The role of algal resting stages in bloom formation Many groups of eukaryotic algae (including diatoms, haptophytes, chlorophytes and dinoflagellates) as well as cyanobacteria can form huge blooms in marine and freshwater environments in Scotland and around the globe. Such blooms strongly influence nutrient and carbon cycling in the water bodies as well as food chains and aquatic ecology. Occasionally blooms result in release of toxins that can have devastating consequences for ecosystems and aquaculture thereby endangering food security and human health. Despite the importance of blooms, we know little about the mechanisms of persistence of bloom-formers over the winter, and the nature of the cell populations from which blooms initiate. We are investigating the roles that algal resting stages in sediments play in bloom initiation processes.

Mechanisms of dormancy in algal resting stages Some algal species can survive for years, or even centuries, in sediments at the bottom of lakes, rivers and coastal waters. The mechanisms of dormancy and survival are poorly studied in many ecologically important species. In particular, we do not understand the cellular and biochemical adaptations that permit the cells to survive without light and in anoxic environments for so long. We are investigating these mechanisms in a range of species, and the insights we gain will inform the bigger picture of how cellular dormancy operates in Eukaryotes. Beyond understanding algal blooms, this knowledge may help understand dormancy processes in cancer cell and in the seeds of crops.

Subsurface geomicrobiology and Lithium biogeochemistry Even deep under the Earth’s surface, there is microbial life to be found. The metabolisms of these microbes play key roles in the cycling of elements in the Earth’s crust and in determining the elemental composition of groundwater.
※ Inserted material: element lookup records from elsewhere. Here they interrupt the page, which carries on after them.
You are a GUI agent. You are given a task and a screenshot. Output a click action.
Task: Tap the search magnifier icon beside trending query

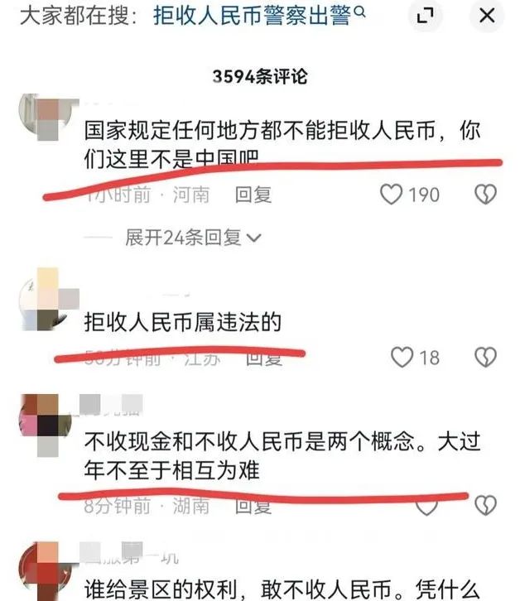pos(359,12)
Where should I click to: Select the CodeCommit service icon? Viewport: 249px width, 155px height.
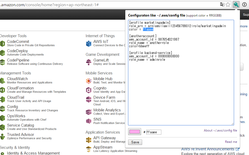pos(2,43)
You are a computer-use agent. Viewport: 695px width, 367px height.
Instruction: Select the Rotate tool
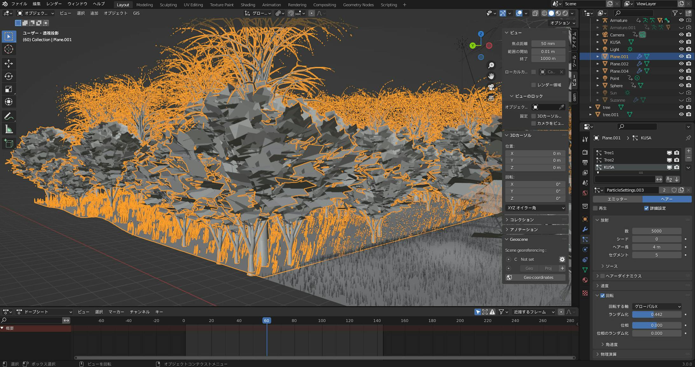click(x=9, y=76)
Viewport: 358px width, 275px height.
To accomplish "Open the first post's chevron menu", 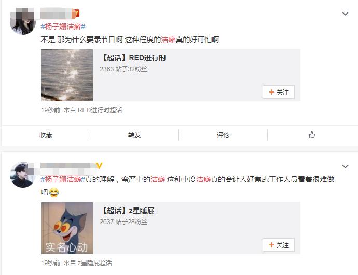I will point(345,14).
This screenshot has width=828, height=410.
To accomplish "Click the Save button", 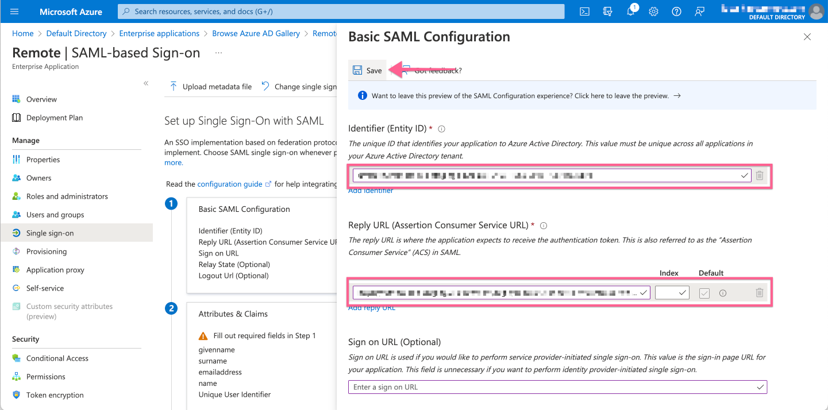I will pos(367,70).
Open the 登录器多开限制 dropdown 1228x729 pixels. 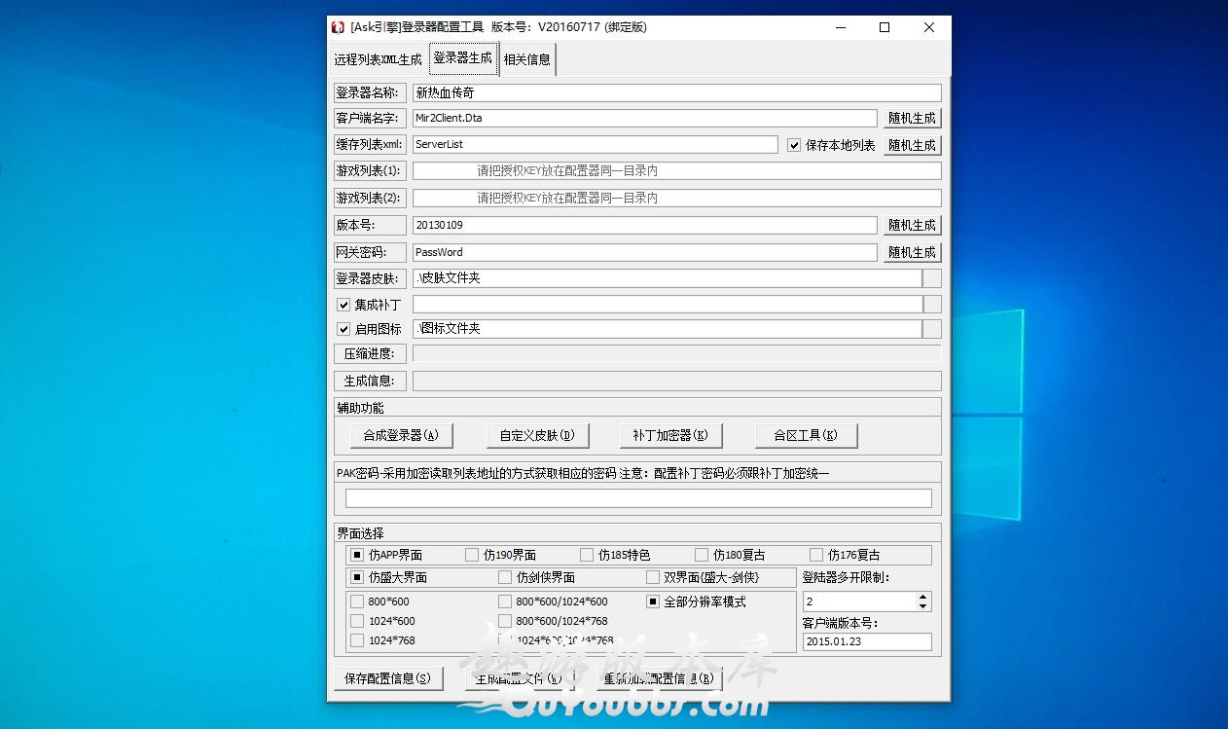(924, 601)
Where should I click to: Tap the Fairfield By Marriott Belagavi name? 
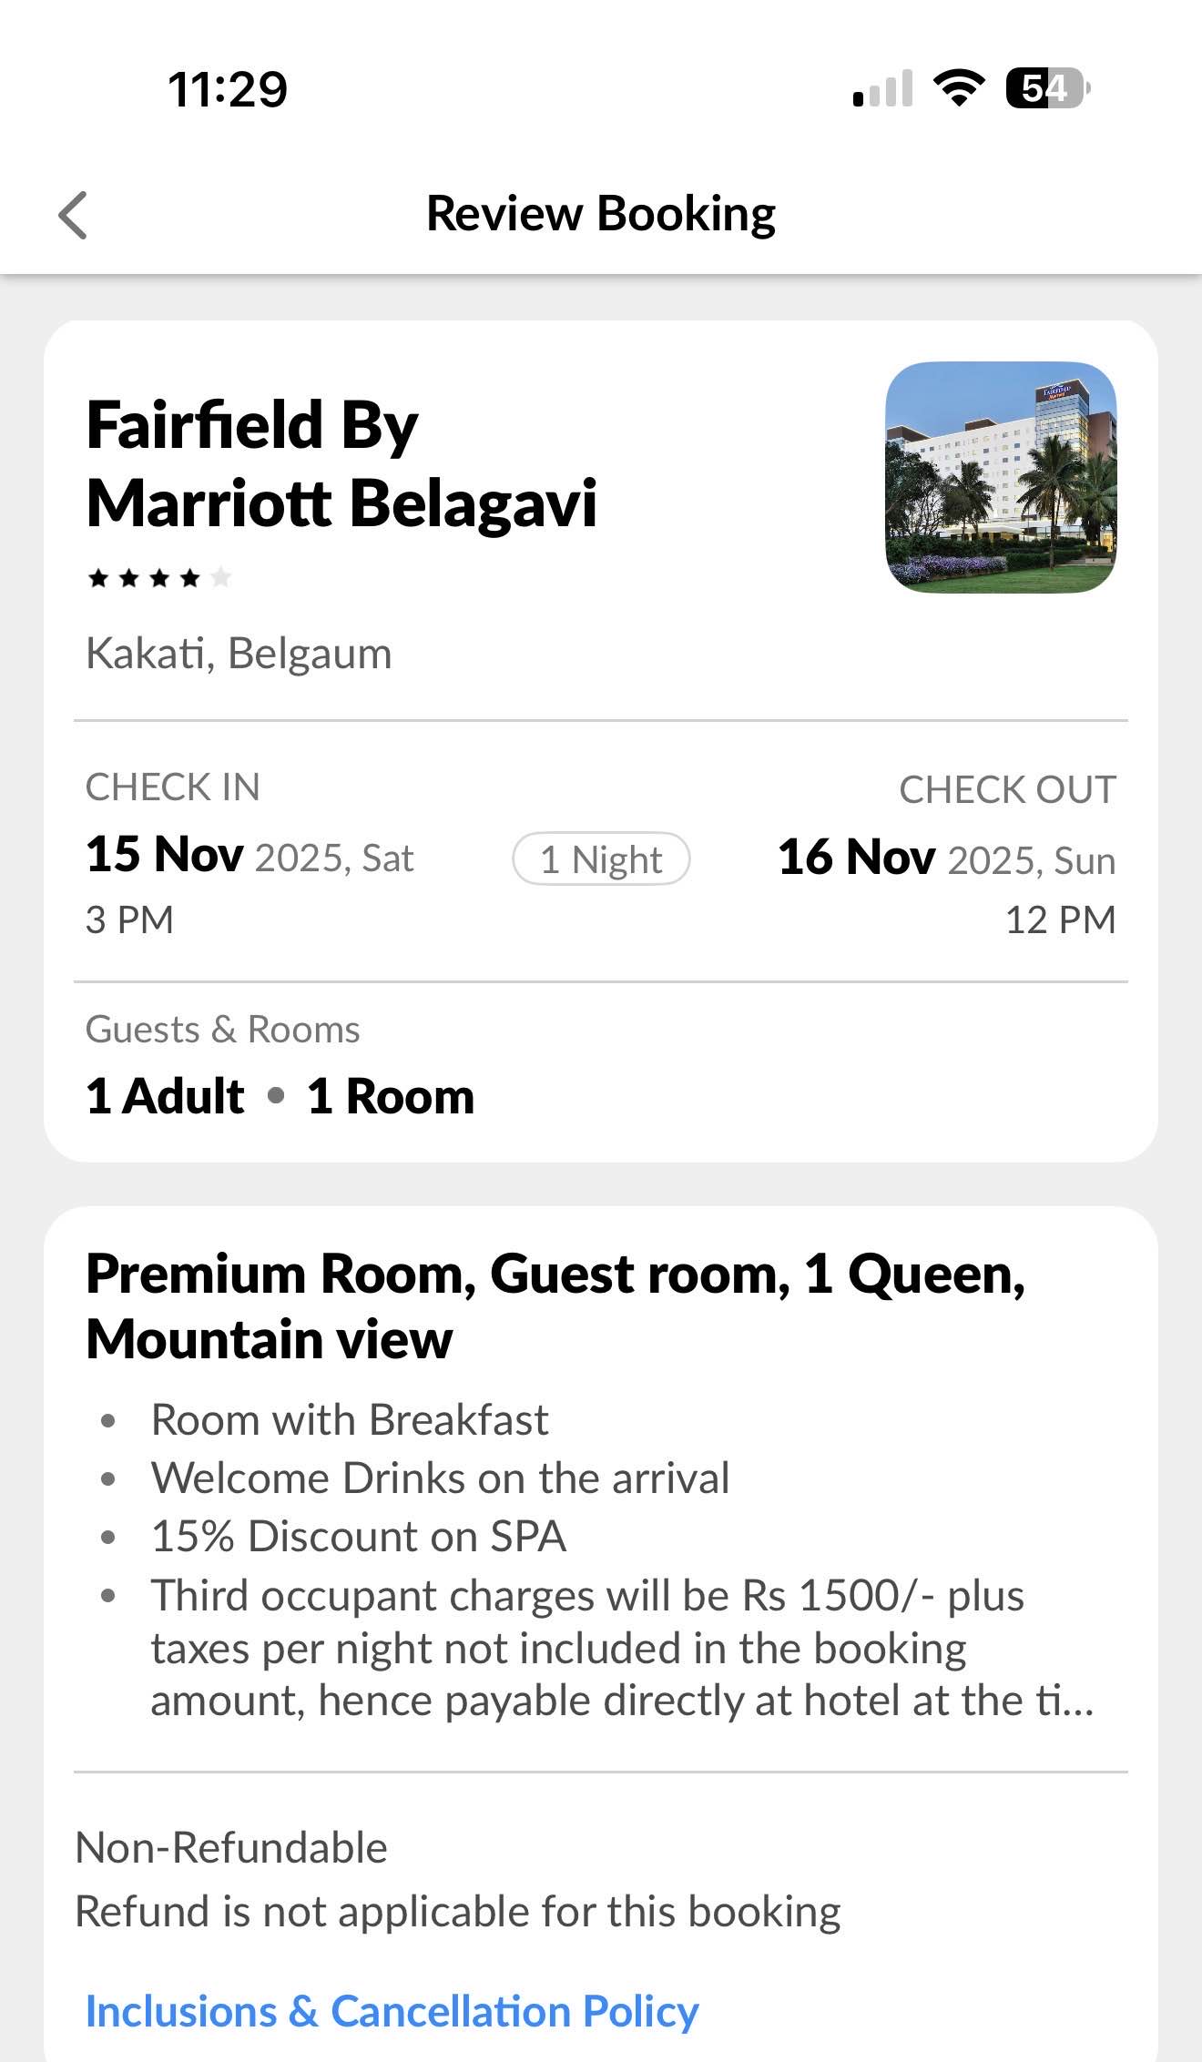pos(341,464)
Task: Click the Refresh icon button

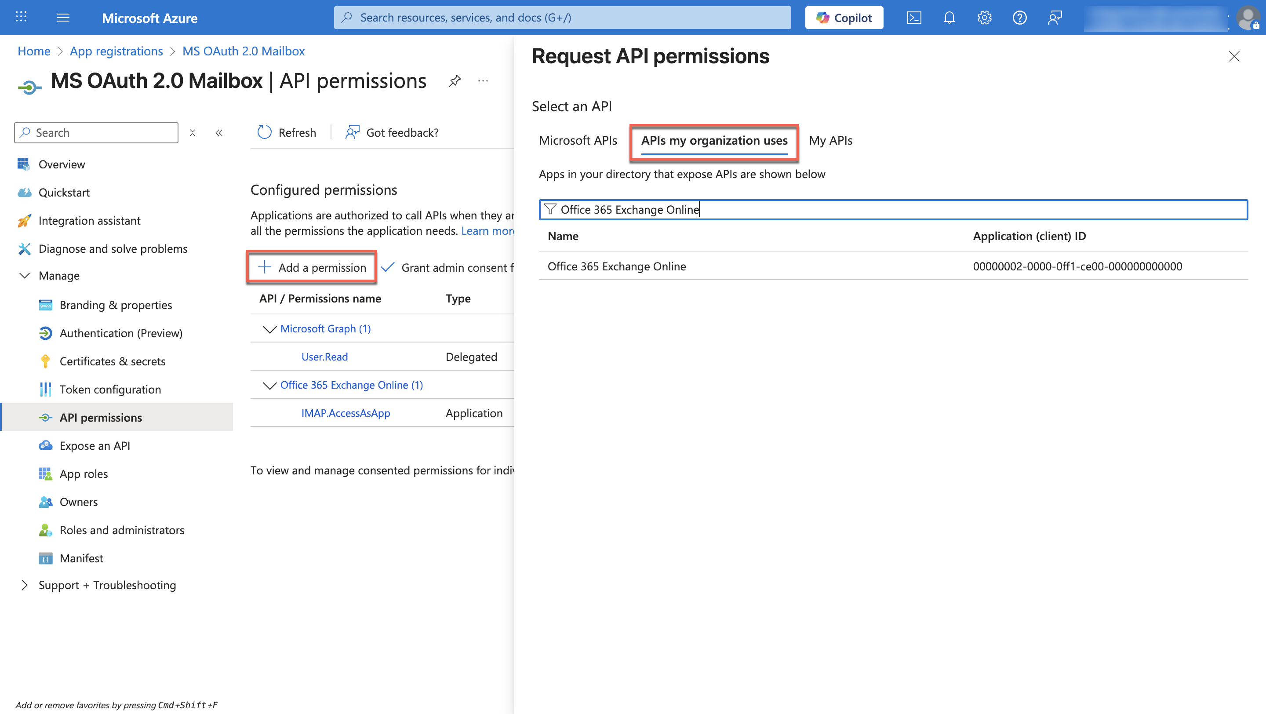Action: 264,132
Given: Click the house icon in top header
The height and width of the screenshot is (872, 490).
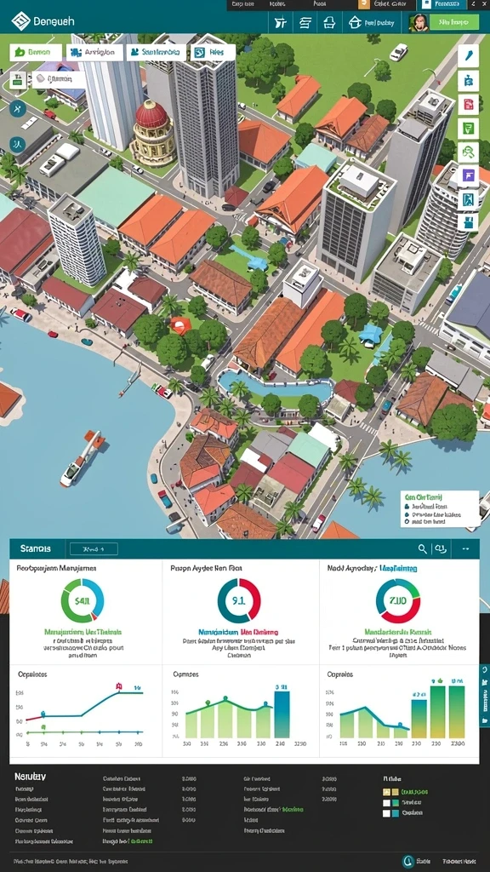Looking at the screenshot, I should (x=354, y=23).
Lithium is an essential component of current battery technology needed to decarbonize the transport industry, and is found in large quantities in brines under the Earth’s surface, both in South America and closer to home in the UK. We are studying the roles that microorganisms may play in the cycling of Lithium in the subsurface. This is part of the Lithium for Future Technology project, working with the EM3 group at the University of Exeter.